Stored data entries

--- --- ---

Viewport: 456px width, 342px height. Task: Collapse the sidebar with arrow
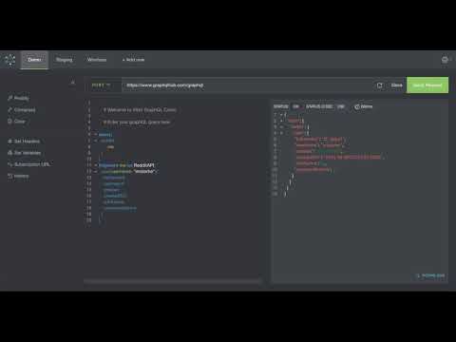72,82
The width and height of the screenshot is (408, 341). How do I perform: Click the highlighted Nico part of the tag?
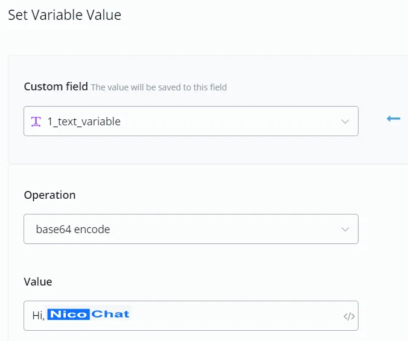click(x=69, y=314)
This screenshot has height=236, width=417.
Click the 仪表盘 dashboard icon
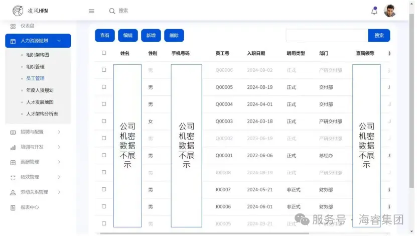(13, 26)
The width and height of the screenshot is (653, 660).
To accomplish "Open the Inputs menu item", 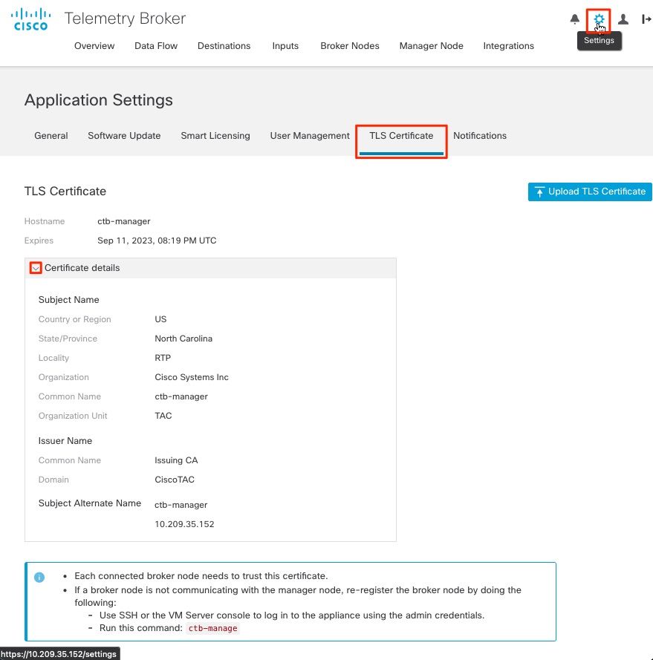I will point(285,46).

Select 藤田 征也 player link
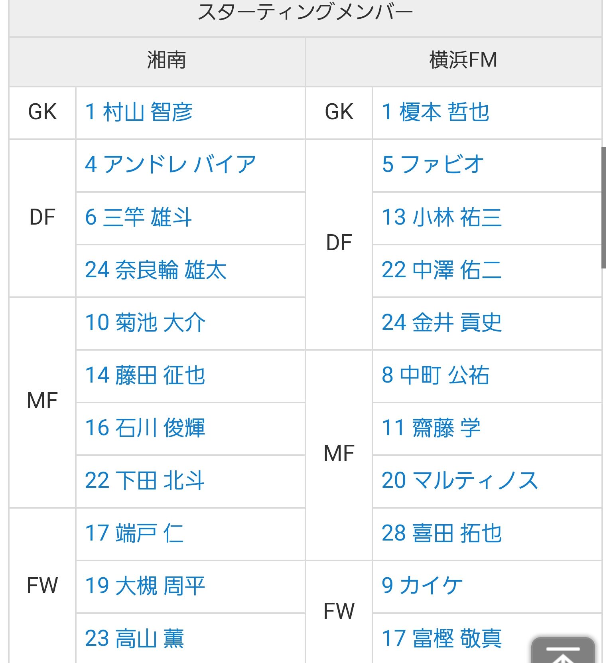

--- --- ---

_The problem_
Transcribe only the lines above that start at the line containing "The width and height of the screenshot is (408, 341)." and end at the line containing "The width and height of the screenshot is (653, 660).". Omit pictures.

_Exercise output_
The width and height of the screenshot is (408, 341). How do I perform: Click the highlighted Nico part of the tag?
click(x=69, y=314)
This screenshot has height=236, width=417.
Click the 仪表盘 dashboard icon
(13, 26)
The width and height of the screenshot is (653, 660).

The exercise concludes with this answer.